Photo via Merelymel 13 @ flickr
There’s no question: moving is a hassle. But while packing, loading, unloading, and unpacking are far from fun, they don’t have to be bad for the environment—though sometimes it’s hard to figure out which choices are better. From transportation and packing materials to hiring movers and making donations, click through for the greener options.
Photo via veganstraightedge @ flickr
What’s the fuel economy for moving trucks?
Deciding how to transport all your furniture, books, dishes, and boxes is the first decision you’ll need to make when moving: rent a van or use your car? If you’re moving a lot of big, heavy stuff then a van is a necessity—though you still have a choice between gasoline or diesel engines. Diesel engines, like those on 22 and 26-foot Penske trucks, cost more to fill but are 35 percent more efficient, so you’ll need less fuel—and, if there’s a biodiesel station in your area, you can use that. Gasoline moving trucks, on the other hand—the big 26-footers, fully loaded with a house-ful of furniture—get about 10 miles to the gallon at the most; U-Haul’s comparably sized truck promises only between 6 and 8 mpg, for a full-tank distance of 420 miles.
What about using my car?
If you’re moving a relatively short distance, or don’t have a lot of stuff, then using your own vehicle (or borrowing from a friend) may be a reasonable option. A pickup truck, like the Ford F-150, offers 14 mpg; a Honda Accord (one of the more efficient cars out there) gives you 22 mpg; and the 2009 Toyota Prius clocks in at 48 mpg in the city. Still, you’ll need to make multiple trips since each of these has a capacity that’s much less than a traditional moving van—and if you’re moving furniture, the smaller cars aren’t even an option.
What’s the verdict?
Moving 10 miles with a 26-foot U-Haul that can carry up to 7,395 pounds will require about two gallons of gas, and take only one trip. Moving the same distance in the Ford means you only need one gallon of gas, but with a capacity of 1,650 pounds you’ll make 5 trips—nearly tripling your gas output. And remember: Fuel economy in your car decreases by 2 percent for every 100 pounds you’re carrying, so if you put 1,600 pounds in that Ford the mileage drops to about 10 mpg—almost the same as the moving truck.
But if you own a car, you’ll be using it to move some of your goods anyway—especially irreplaceable breakables like your grandmother’s china, and expensive electronics like your husband’s 42-inch flatscreen. Try to load up your car with enough small items that you can rent a smaller moving truck: the truck will weigh less, so you’ll use less gas, and you won’t make a gigantic dent in your gas mileage.
The carbon footprint of moving
Each gallon of burned gasoline produces 19.4 pounds of carbon dioxide, according to the EPA, while diesel produces 22.2 pounds per gallon. So, burning two gallons of gas in a moving truck will net about 39 pounds of CO2; five gallons in your passenger car, on the other hand, nets 97 pounds.

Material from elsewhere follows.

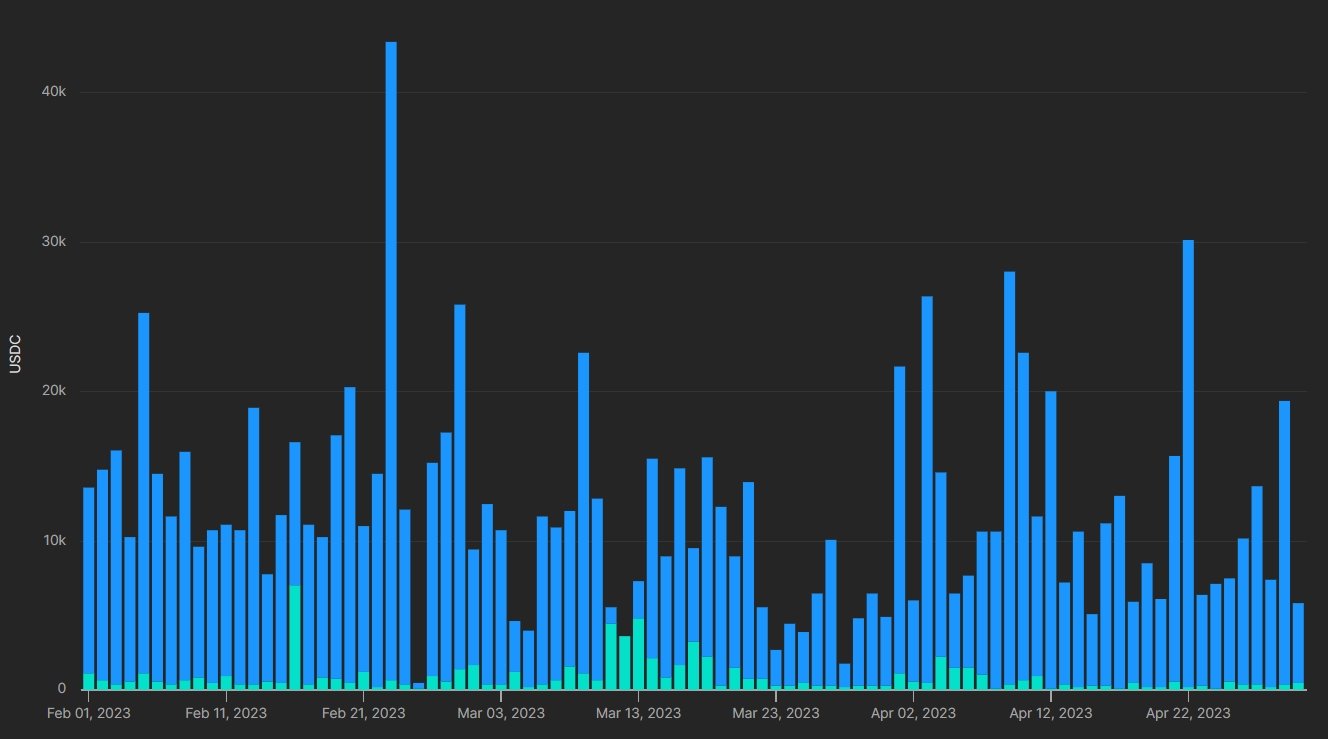Click the 'Feb 01, 2023' axis label

(x=89, y=713)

Burning diesel fuel creates more carbon emissions per gallon, but you get further on a gallon of diesel than on a gallon of gas. So, if you can get 10 miles on less than a gallon of diesel, the carbon emissions will be less than gas; if the 35 percent efficiency upgrade holds (depending on your truck, how big the load is, etc.), then those 10 miles would produce about 14 pounds of carbon dioxide emissions -- less than the 19.4 produced from burning a gallon of gas.